* [TRY IT]:
All entries should be printed precisely as written.

TASK DATA Block Start

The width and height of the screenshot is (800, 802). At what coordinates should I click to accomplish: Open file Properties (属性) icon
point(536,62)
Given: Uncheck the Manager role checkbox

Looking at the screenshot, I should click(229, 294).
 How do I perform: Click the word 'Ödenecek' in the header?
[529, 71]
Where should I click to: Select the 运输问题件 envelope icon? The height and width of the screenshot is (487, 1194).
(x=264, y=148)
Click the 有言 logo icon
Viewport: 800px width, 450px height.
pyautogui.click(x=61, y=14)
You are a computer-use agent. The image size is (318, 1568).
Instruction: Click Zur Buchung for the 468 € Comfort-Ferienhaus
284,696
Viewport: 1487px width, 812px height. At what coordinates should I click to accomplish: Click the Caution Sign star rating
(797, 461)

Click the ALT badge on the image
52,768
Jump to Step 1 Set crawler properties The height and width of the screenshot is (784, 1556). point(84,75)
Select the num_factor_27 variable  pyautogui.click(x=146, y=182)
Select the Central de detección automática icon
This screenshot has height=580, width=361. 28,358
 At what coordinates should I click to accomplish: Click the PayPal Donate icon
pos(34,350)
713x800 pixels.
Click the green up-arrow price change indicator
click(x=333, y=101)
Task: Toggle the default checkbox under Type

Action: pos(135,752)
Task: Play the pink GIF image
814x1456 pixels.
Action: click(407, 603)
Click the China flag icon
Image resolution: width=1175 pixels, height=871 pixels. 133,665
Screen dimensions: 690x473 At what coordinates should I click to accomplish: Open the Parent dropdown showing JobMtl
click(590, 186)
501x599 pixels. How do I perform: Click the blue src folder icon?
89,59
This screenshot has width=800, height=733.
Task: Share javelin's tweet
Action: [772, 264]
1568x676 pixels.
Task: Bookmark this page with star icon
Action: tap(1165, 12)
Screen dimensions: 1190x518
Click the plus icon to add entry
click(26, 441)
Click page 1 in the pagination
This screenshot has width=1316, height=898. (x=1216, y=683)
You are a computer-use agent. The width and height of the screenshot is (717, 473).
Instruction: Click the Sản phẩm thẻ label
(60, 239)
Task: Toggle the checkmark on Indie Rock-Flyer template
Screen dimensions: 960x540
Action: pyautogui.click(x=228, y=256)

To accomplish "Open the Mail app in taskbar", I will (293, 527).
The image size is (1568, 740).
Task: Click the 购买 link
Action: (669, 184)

TASK DATA Block End

* [RESULT OF THE TASK]:
The width and height of the screenshot is (800, 802). At what coordinates should I click to accomplish: Open file Properties (属性) icon
point(536,62)
Given: Uncheck the Manager role checkbox

Looking at the screenshot, I should click(229, 294).
 How do I perform: Click the word 'Ödenecek' in the header?
[529, 71]
Where should I click to: Select the 运输问题件 envelope icon? The height and width of the screenshot is (487, 1194).
(x=264, y=148)
Click the 有言 logo icon
Viewport: 800px width, 450px height.
pyautogui.click(x=61, y=14)
You are a computer-use agent. The image size is (318, 1568).
Instruction: Click Zur Buchung for the 468 € Comfort-Ferienhaus
284,696
Viewport: 1487px width, 812px height. At what coordinates should I click to accomplish: Click the Caution Sign star rating
(797, 461)

Click the ALT badge on the image
52,768
Jump to Step 1 Set crawler properties The height and width of the screenshot is (784, 1556). point(84,75)
Select the num_factor_27 variable  pyautogui.click(x=146, y=182)
Select the Central de detección automática icon
This screenshot has height=580, width=361. 28,358
 At what coordinates should I click to accomplish: Click the PayPal Donate icon
pos(34,350)
713x800 pixels.
Click the green up-arrow price change indicator
click(x=333, y=101)
Task: Toggle the default checkbox under Type

Action: pos(135,752)
Task: Play the pink GIF image
814x1456 pixels.
Action: click(407, 603)
Click the China flag icon
Image resolution: width=1175 pixels, height=871 pixels. 133,665
Screen dimensions: 690x473 At what coordinates should I click to accomplish: Open the Parent dropdown showing JobMtl
click(590, 186)
501x599 pixels. How do I perform: Click the blue src folder icon?
89,59
This screenshot has width=800, height=733.
Task: Share javelin's tweet
Action: [772, 264]
1568x676 pixels.
Task: Bookmark this page with star icon
Action: tap(1165, 12)
Screen dimensions: 1190x518
Click the plus icon to add entry
click(26, 441)
Click page 1 in the pagination
This screenshot has width=1316, height=898. (x=1216, y=683)
You are a computer-use agent. The width and height of the screenshot is (717, 473).
Instruction: Click the Sản phẩm thẻ label
(60, 239)
Task: Toggle the checkmark on Indie Rock-Flyer template
Screen dimensions: 960x540
Action: pyautogui.click(x=228, y=256)

To accomplish "Open the Mail app in taskbar", I will (293, 527).
The image size is (1568, 740).
Task: Click the 购买 link
Action: (669, 184)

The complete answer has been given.